Initially at rest, the coin experiences a change in linear momentum due to the applied linear impulse, leading to the equation :

$ m v_{\text{cm}} = J_{\text{lin}} $.

where $ m $ is the mass of the coin, $ v_{\text{cm}} $ is its center of mass velocity after the impulse, and $ J_{\text{lin}} $ is the magnitude of the linear impulse.

After the impulse, the center of mass of the coin ascends with an initial velocity $ v_{\text{cm}} $. Under the influence of gravity, the coin returns to its original position in a time duration expressed by :

$ t = \frac{2 v_{\text{cm}}}{g} = \frac{2 J_{\text{lin}}}{mg} $,

where $ g $ is the acceleration due to gravity, $ J_{\text{lin}} $ is the linear impulse applied, and $ m $ is the mass of the coin.

The coin undergoes rotation about its axis, and the angular impulse exerted on it around its center is described by the equation :

$ J_{\text{ang}} = d J_{\text{lin}} = \left( \frac{r}{2} \right) J_{\text{lin}} $,

where $ J_{\text{ang}} $ is the angular impulse, $ d $ is the distance from the center at which the linear impulse $ J_{\text{lin}} $ is applied, and $ r $ is the radius of the coin.

The angular impulse leads to a change in the angular momentum of the coin about a horizontal axis passing through its center. This relationship is given by :

$ I_{\text{cm}} \omega = L_{\text{ang}} = \left( \frac{r}{2} \right) J_{\text{lin}} $,

where $ I_{\text{cm}} $ is the moment of inertia of the coin about its center of mass, $ \omega $ is the angular velocity after the impulse, and $ L_{\text{ang}} $ is the angular momentum resulting from the angular impulse $ J_{\text{ang}} $.

The angular speed of the coin, denoted as $ \omega $, is determined by the equation :

$ \omega = \frac{(r / 2) J_{\text{lin}}}{I_{\text{cm}}} = \frac{(r / 2) J_{\text{lin}}}{(1 / 4) m r^2} = \frac{2 J_{\text{lin}}}{m r} $,

where $ r $ is the radius of the coin, $ J_{\text{lin}} $ is the linear impulse applied, $ m $ is the mass of the coin, and $ I_{\text{cm}} $ is its moment of inertia about the center of mass.

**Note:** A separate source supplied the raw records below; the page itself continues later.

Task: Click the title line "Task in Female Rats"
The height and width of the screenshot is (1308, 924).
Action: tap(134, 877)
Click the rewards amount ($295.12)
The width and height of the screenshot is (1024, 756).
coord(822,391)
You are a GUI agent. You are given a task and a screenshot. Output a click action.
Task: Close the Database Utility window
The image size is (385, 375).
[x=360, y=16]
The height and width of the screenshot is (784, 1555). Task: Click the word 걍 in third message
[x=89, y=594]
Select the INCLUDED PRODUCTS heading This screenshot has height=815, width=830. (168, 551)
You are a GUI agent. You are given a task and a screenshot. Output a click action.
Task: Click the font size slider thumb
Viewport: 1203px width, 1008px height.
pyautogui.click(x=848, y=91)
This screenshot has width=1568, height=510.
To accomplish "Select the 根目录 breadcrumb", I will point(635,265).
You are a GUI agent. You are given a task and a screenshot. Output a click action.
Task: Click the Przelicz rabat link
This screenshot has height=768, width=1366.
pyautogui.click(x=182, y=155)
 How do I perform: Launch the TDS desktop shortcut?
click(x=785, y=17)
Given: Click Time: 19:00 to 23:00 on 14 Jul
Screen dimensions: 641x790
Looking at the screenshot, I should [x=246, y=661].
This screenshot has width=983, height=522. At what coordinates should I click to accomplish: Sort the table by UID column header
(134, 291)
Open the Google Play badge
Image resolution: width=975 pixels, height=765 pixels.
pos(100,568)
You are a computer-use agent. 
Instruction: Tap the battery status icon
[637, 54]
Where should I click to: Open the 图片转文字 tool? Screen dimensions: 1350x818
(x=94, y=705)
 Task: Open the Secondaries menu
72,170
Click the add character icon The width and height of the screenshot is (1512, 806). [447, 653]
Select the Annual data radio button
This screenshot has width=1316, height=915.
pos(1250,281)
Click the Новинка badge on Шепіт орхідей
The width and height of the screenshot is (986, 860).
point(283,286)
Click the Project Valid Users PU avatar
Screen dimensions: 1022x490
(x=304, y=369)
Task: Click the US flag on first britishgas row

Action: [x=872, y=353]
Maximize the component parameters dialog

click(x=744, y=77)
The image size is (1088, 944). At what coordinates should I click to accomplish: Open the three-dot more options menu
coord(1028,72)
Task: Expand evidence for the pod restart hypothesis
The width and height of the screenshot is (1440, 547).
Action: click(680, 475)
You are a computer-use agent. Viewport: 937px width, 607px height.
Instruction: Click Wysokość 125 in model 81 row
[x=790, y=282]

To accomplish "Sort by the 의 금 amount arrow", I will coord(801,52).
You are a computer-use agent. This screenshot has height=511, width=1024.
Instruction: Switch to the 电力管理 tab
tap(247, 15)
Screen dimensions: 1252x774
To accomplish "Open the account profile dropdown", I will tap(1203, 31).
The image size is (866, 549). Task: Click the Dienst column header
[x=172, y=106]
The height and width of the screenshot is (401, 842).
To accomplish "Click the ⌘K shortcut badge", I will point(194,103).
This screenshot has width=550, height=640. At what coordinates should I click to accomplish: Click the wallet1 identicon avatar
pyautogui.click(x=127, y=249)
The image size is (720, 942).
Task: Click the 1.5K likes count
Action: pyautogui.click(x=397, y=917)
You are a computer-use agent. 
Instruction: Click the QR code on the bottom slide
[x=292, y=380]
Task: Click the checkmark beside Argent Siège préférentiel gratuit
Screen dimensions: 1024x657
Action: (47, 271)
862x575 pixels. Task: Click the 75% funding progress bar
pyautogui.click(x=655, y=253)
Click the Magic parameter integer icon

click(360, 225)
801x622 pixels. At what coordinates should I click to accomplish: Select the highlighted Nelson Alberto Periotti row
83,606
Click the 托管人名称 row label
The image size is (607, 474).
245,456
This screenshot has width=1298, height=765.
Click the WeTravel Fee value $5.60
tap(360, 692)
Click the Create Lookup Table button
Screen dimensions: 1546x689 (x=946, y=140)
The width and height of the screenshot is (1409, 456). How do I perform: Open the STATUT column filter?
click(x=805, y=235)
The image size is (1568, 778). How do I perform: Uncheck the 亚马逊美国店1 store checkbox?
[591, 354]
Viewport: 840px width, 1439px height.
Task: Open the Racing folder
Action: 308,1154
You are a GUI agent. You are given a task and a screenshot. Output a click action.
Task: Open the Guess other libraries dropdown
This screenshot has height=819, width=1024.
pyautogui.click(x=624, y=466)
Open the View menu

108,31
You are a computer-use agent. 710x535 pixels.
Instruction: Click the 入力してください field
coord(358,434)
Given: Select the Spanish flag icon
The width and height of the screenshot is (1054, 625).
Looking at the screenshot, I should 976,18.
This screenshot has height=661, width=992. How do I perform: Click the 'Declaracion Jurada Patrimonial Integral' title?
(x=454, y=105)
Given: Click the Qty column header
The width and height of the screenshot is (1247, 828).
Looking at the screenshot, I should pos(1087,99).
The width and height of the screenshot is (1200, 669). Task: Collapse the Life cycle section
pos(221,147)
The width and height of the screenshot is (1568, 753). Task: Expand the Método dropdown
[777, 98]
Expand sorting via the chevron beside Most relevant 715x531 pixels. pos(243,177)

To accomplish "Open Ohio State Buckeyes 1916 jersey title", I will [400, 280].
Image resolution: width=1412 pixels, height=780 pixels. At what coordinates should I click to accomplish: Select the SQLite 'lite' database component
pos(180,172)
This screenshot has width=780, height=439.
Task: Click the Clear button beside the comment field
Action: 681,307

After tossing, the angular speed of the coin remains constant because there is no external torque. The number of rotations \( n \) completed by the coin during the time \( t \) is calculated as :

$ n = \frac{\theta}{2\pi} = \frac{\omega t}{2\pi} = \frac{2 J_{\text{lin}}^2}{\pi m^2 g r} $

Substituting the given values, it becomes :

$ n = \frac{2 \left( \frac{\pi}{2} \times 10^{-4} \right)}{\pi \left( 5 \times 10^{-3} \right)^2 \times 10 \times \left( \frac{4}{3} \times 10^{-2} \right)} = 30 $.

where $ \theta $ is the total angular displacement, $ \omega $ is the angular speed of the coin, $ J_{\text{lin}} $ is the linear impulse, $ m $ is the mass of the coin, $ g $ is the acceleration due to gravity, and $ r $ is the radius of the coin.